* **WHAT TO DO**:
A: In the accounting policies passage, what total of deferred profits remained on the Company's balance sheet at September 30, 2006?
B: Condense the paragraph of the accounting policies passage that begins "During the first nine months of 2006, the Company closed two" into a short bulleted list that keeps its main facts.
C: Based on the accounting policies passage, say whether each statement agrees with it (yes or no), and quote the words that decide it.
(i) For the two transactions closed in 2006, full cash payment was received at closing.
(ii) The sales contracts allow a buy-back if the improvements are not made.
(iii) Revenues of $4,733,159 were recognized during the first nine months of 2006 from 2005 closings.
**** DOCUMENT PASSAGE ****
CRITICAL ACCOUNTING POLICIES.
The profit on sales of real estate is accounted for in accordance with
the provisions of SFAS No. 66, "Accounting for Sales of Real Estate."
The Company recognizes revenue from the sale of real estate at the
time the sale is consummated unless the property is sold on a deferred
payment plan and the initial payment does not meet criteria
established under SFAS No. 66, or the Company retains continuing
involvement with the property.

During the first nine months of 2006, the Company closed two
transactions for which the Company had post-closing obligations to
provide off-site utilities and/or road improvements. Full cash payment was
received at closing, and warranty deeds were transferred and recorded. The
sales contracts do not provide any offsets, rescission or buy-back if the
improvements are not made.

As the Company has retained post-closing obligations, a portion of the
revenues and profits on the sales were deferred in accordance with
SFAS No. 66. The transactions are being accounted for on a percentage
- -of-completion method with revenues and profits recognized as costs are
incurred. For the nine months ended September 30, 2006, revenues and profits
of $1,105,746 and $1,084,173 were deferred, respectively. These profits will
be recognized as the off-site improvements are completed.

Also during the first nine months of 2006, revenues and profits of
$4,963,422 and $4,733,159, respectively, were recognized from 2005
closings, which had been deferred as a result of post-closing
obligations existing at the time of closing. A portion of the
obligations were completed during the first nine months of 2006, and thus
a portion of revenues and profits were recognized. At September 30, 2006,
deferred profits totaling $1,696,020 remained on the Company's balance sheet
to be recognized with the completion of the post-closing obligations.

In accordance with SFAS No. 144, "Accounting for the Impairment or
Disposal of Long-Lived Assets," the Company has reviewed the
recoverability of long-lived assets, including real estate and
development and property, plant, and equipment for impairment
whenever events or changes in circumstances indicate that the carrying
amount of an asset may or may not be recoverable.
**** ENTRIES SHOWN ****
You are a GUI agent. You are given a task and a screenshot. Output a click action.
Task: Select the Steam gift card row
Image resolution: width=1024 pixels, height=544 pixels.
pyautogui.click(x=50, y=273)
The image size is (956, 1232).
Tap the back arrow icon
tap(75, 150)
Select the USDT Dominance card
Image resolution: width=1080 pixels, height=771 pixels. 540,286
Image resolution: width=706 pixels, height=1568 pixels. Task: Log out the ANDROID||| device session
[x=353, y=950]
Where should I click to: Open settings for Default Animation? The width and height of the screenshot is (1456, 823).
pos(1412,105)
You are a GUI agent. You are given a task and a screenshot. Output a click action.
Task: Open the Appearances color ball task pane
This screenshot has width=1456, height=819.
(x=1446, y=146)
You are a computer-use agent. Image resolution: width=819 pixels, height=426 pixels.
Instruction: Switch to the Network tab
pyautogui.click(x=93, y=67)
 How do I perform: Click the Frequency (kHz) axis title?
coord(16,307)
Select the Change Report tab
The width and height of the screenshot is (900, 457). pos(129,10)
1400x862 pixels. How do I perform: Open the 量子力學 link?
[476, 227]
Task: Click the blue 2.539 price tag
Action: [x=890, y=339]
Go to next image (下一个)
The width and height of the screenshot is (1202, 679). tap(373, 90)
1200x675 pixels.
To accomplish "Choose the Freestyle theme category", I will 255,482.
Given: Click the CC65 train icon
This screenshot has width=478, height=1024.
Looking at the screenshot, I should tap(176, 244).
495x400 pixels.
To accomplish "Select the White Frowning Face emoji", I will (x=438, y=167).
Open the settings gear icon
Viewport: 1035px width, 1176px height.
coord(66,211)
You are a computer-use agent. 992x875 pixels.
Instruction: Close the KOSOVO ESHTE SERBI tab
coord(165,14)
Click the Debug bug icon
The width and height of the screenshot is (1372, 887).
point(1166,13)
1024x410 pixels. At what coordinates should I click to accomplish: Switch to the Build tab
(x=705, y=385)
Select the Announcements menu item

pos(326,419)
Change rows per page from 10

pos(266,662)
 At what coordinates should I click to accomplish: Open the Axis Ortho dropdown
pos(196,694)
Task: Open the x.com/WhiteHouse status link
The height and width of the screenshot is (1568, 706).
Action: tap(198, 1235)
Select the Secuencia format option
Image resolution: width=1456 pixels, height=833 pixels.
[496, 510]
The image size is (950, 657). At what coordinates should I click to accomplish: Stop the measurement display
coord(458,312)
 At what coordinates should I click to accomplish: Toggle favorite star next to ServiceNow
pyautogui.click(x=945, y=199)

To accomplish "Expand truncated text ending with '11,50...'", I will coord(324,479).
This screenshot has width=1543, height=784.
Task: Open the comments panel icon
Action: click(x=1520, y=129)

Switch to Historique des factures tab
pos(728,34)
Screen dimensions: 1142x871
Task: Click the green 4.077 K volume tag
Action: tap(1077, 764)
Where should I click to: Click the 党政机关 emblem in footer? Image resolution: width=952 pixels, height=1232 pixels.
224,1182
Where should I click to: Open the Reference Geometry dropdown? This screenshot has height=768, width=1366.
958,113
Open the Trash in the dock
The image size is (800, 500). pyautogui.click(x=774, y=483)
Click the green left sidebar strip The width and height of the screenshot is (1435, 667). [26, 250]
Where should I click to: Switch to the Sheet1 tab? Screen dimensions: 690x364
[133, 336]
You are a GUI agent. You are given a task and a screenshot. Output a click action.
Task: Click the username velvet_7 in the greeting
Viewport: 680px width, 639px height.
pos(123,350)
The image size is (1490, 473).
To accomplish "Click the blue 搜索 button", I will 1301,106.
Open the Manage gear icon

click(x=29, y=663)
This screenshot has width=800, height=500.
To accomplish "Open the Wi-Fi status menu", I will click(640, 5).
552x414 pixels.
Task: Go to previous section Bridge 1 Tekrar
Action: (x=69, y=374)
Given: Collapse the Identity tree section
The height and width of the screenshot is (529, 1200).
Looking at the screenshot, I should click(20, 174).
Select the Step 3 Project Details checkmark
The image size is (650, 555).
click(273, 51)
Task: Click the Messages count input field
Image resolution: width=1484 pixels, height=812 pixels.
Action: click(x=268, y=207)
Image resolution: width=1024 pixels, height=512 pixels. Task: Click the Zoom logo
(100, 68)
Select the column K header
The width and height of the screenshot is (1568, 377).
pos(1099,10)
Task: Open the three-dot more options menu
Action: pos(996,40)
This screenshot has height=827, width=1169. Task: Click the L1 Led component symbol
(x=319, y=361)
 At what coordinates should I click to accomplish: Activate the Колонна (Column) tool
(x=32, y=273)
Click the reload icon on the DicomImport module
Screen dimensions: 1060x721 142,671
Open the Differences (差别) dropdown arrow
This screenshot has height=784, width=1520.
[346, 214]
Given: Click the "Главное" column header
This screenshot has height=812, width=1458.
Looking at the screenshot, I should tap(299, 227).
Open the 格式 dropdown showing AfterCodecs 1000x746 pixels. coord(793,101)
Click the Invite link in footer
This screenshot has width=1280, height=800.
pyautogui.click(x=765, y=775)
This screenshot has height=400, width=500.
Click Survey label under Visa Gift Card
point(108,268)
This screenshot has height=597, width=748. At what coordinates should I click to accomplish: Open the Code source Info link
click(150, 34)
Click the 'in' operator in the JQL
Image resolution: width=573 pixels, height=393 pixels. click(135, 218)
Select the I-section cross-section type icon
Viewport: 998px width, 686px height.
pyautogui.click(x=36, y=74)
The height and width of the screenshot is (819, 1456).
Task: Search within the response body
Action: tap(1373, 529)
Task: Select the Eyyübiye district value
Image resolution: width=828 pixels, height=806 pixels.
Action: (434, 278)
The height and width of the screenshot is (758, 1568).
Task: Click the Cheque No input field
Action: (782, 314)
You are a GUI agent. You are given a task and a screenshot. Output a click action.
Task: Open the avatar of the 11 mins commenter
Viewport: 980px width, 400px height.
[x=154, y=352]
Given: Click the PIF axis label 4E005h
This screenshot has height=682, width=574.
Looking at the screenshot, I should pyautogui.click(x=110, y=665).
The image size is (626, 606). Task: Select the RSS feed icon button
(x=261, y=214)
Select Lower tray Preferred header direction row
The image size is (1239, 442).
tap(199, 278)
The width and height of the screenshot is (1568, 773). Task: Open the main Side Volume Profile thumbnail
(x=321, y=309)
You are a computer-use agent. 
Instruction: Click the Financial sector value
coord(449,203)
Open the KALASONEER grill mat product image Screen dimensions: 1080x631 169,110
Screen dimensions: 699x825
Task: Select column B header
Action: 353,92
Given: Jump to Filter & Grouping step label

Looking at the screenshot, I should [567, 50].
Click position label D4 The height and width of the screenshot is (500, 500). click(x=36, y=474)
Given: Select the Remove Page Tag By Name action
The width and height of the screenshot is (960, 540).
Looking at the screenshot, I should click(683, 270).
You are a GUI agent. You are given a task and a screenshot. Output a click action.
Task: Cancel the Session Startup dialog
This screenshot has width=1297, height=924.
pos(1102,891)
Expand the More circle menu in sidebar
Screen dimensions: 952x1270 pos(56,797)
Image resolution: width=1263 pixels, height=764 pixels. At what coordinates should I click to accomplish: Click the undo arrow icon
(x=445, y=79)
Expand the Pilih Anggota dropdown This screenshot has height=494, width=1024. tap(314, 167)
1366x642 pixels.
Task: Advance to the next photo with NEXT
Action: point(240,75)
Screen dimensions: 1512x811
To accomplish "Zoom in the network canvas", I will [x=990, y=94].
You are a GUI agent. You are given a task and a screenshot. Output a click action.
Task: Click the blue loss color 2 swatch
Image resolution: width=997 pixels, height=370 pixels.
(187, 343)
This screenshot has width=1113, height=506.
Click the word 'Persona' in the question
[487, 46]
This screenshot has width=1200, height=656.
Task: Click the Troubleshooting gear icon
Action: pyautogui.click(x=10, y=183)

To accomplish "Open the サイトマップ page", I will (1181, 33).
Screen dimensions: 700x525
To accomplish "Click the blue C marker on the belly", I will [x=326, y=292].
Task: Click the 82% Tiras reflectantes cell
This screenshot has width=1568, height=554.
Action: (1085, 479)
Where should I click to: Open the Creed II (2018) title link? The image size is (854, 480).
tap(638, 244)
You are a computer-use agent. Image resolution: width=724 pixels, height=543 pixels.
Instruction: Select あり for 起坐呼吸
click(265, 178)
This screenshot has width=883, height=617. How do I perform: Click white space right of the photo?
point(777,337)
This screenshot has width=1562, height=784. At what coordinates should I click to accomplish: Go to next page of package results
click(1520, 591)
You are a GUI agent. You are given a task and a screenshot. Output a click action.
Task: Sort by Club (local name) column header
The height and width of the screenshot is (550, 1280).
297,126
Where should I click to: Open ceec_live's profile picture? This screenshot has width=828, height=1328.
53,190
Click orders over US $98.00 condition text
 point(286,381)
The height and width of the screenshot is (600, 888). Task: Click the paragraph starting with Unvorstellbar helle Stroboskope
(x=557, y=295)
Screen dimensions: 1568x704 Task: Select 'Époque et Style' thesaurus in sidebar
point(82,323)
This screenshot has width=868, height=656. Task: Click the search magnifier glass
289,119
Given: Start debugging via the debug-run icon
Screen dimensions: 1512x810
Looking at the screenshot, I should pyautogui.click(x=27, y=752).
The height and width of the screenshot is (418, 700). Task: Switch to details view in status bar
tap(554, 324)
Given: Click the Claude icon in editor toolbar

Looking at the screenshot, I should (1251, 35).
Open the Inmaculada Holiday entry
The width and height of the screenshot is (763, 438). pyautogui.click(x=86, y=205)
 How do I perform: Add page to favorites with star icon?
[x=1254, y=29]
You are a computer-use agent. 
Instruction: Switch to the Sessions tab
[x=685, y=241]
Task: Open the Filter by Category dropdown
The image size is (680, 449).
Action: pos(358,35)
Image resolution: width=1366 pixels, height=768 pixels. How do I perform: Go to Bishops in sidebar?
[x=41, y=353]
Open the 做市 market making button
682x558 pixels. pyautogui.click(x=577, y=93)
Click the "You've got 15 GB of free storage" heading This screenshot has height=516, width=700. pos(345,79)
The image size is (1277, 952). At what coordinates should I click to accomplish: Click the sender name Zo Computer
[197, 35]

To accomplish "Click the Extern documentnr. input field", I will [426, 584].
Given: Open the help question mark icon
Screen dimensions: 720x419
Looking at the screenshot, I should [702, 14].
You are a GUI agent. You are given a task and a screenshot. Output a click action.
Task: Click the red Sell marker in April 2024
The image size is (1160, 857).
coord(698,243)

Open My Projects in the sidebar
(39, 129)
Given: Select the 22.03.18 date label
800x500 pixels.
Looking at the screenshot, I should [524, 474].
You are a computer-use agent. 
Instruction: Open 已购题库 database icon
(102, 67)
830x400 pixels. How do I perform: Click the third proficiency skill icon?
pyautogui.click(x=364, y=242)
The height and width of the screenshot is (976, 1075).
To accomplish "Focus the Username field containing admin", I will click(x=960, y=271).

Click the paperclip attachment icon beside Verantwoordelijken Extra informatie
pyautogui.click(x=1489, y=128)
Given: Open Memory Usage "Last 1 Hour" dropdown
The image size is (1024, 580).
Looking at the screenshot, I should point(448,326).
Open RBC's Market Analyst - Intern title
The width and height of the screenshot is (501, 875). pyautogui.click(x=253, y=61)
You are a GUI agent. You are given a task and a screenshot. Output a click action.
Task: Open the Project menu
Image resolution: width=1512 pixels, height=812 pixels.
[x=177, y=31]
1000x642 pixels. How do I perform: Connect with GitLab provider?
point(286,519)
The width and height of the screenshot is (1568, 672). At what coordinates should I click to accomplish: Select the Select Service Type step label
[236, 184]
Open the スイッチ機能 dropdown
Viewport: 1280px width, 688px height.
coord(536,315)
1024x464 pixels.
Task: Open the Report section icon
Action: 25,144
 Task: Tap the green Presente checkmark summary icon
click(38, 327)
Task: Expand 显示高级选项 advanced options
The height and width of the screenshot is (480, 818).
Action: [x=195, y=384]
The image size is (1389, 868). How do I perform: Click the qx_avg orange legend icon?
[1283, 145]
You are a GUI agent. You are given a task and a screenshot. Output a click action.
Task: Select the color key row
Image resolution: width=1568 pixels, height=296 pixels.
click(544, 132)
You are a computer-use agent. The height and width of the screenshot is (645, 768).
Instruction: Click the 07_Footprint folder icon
****
* **WORKED ANSWERS**:
A: $1,696,020

B:
- In the first nine months of 2006, the Company closed two transactions that carried post-closing obligations for off-site utilities and/or road improvements.
- Full cash payment was received at closing.
- Warranty deeds were transferred and recorded.
- The sales contracts provide no offsets, rescission or buy-back if the improvements are not made.

C:
(i) Yes: "Full cash payment was received at closing"
(ii) No: "The sales contracts do not provide any offsets, rescission or buy-back if the improvements are not made."
(iii) No: "revenues and profits of $4,963,422 and $4,733,159, respectively, were recognized from 2005 closings"